Excerpts from a dataset:
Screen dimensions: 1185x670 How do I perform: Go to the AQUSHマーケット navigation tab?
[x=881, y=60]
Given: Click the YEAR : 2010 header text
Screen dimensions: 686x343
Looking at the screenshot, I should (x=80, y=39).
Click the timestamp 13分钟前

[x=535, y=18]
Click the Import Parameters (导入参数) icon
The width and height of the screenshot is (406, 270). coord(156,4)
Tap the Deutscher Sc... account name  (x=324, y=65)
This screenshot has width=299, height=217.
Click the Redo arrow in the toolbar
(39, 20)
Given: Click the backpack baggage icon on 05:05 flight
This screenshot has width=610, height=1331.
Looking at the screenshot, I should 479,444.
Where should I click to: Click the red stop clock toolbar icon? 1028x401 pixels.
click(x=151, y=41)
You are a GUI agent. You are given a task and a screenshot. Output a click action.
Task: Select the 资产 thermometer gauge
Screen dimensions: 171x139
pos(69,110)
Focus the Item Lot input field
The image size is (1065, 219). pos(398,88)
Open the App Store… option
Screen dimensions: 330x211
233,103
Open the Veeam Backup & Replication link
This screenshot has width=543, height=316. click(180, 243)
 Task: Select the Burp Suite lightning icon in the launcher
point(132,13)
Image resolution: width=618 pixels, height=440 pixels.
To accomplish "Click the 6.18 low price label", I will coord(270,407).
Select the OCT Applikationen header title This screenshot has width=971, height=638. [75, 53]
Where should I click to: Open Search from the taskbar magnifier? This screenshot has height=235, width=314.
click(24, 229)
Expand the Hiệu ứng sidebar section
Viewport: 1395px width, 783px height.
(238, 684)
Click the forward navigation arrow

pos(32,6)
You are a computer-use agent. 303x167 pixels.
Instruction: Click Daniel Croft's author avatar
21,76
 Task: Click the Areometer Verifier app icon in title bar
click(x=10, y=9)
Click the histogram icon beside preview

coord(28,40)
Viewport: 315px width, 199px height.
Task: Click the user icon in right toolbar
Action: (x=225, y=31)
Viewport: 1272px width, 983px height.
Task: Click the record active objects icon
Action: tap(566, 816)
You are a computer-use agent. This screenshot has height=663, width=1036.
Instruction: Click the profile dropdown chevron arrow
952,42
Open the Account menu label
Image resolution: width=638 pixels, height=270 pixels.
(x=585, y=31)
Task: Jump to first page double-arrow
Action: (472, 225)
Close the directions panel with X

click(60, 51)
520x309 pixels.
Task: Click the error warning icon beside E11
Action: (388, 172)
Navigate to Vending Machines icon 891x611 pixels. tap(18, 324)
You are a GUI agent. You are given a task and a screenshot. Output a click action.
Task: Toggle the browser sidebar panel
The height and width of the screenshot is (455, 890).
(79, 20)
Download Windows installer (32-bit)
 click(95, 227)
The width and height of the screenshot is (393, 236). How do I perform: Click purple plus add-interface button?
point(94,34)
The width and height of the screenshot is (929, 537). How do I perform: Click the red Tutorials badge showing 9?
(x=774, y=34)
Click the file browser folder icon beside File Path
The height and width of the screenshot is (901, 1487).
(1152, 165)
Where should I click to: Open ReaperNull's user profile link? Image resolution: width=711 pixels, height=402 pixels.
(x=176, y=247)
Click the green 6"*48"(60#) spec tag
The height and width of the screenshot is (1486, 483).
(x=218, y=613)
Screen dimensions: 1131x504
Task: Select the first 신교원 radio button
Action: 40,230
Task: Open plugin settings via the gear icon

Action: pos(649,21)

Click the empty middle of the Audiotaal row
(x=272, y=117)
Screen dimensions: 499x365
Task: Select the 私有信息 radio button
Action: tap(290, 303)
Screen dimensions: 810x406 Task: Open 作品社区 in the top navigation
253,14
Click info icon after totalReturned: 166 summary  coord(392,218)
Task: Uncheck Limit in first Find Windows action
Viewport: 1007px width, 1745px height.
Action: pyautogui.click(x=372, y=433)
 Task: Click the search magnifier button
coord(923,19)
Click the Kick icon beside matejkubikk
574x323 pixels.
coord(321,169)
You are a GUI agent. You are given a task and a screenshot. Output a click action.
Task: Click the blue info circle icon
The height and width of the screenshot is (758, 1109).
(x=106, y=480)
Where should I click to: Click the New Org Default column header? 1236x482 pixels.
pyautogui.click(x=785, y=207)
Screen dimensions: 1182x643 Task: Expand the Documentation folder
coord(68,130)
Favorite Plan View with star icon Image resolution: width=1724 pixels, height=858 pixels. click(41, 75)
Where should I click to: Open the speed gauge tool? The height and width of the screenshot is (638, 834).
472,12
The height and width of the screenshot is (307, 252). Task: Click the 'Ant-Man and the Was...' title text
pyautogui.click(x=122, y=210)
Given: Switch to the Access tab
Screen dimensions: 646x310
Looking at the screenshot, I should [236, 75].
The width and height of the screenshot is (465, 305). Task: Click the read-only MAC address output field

■ **Assignment**: Take the entries above and copy out all lines with the string "info".

■ **Written answer**:
Click info icon after totalReturned: 166 summary  coord(392,218)
Task: Click the blue info circle icon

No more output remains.